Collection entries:
==*==
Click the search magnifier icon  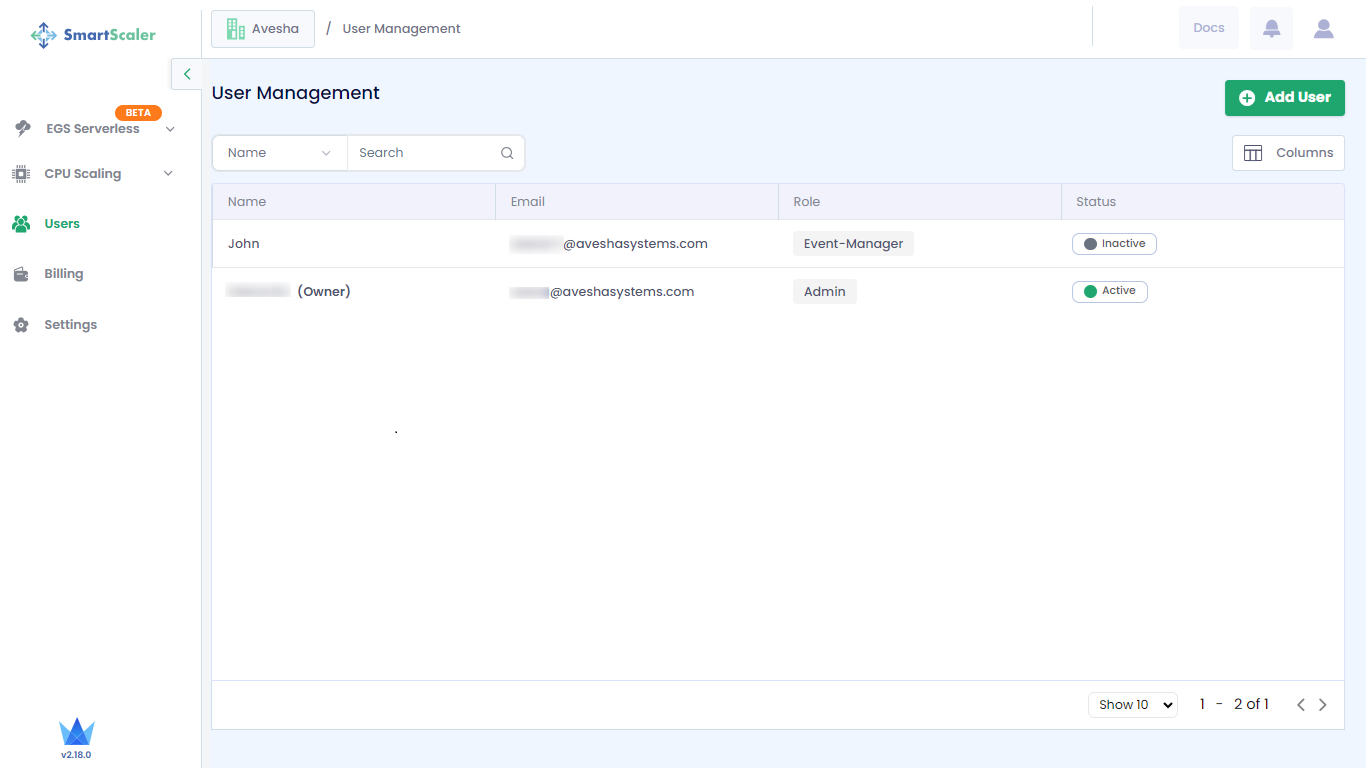[507, 153]
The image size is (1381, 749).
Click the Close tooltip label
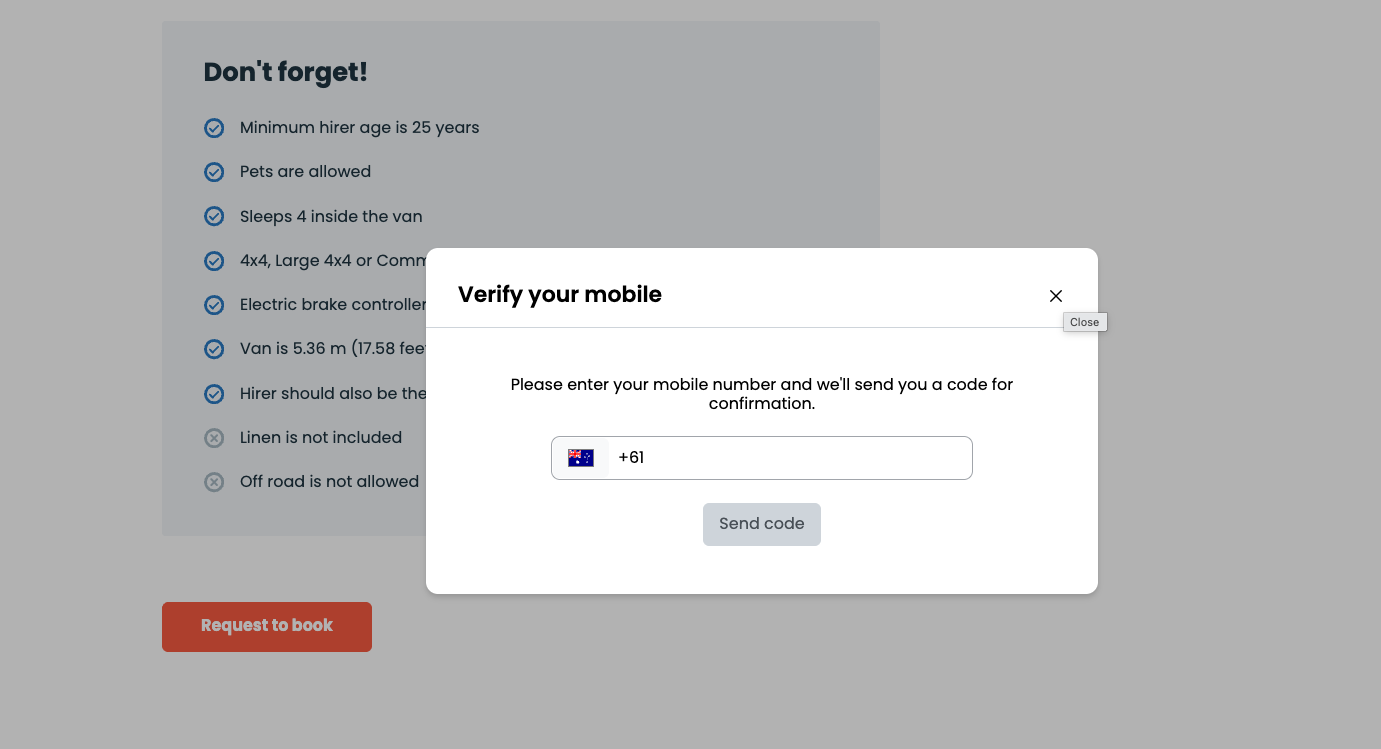1084,322
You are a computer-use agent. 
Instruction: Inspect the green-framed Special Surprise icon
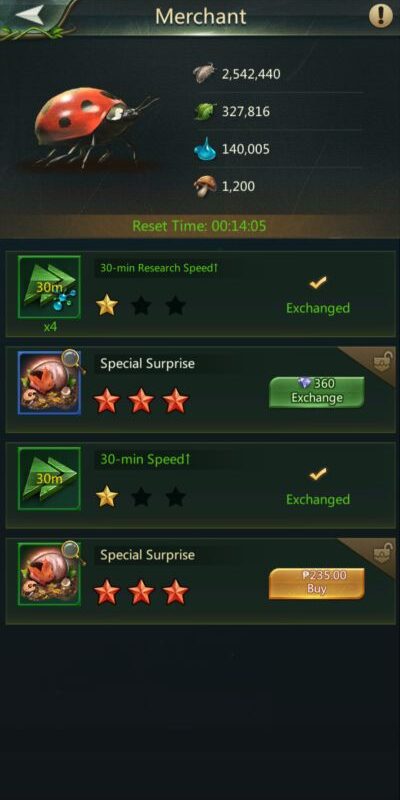coord(49,574)
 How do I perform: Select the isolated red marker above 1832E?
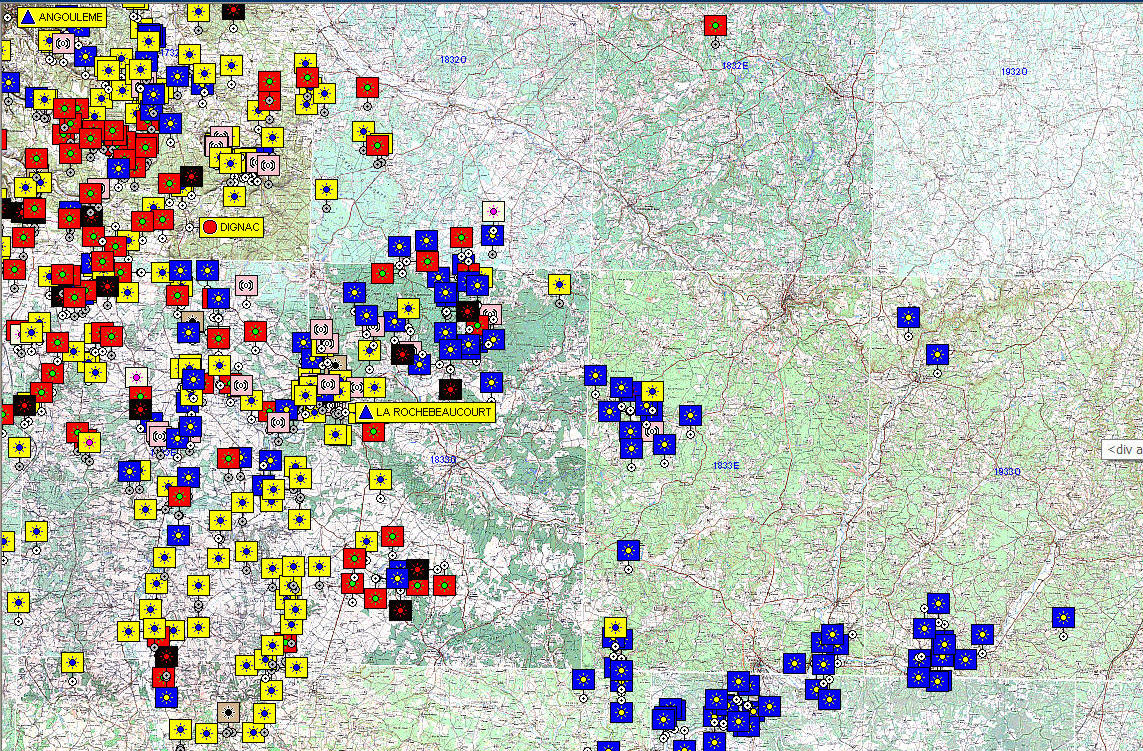(x=714, y=26)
==*==
* Task to carry out:
Would you retype the lines from the line containing "Click the Close tooltip label" to the final line of the entries above, exactly as given and without pictures?

* Output for this task:
Click the Close tooltip label
1084,322
You are a computer-use agent. 
Instruction: Inspect the green-framed Special Surprise icon
coord(49,574)
 How do I perform: Select the isolated red marker above 1832E?
(x=714, y=26)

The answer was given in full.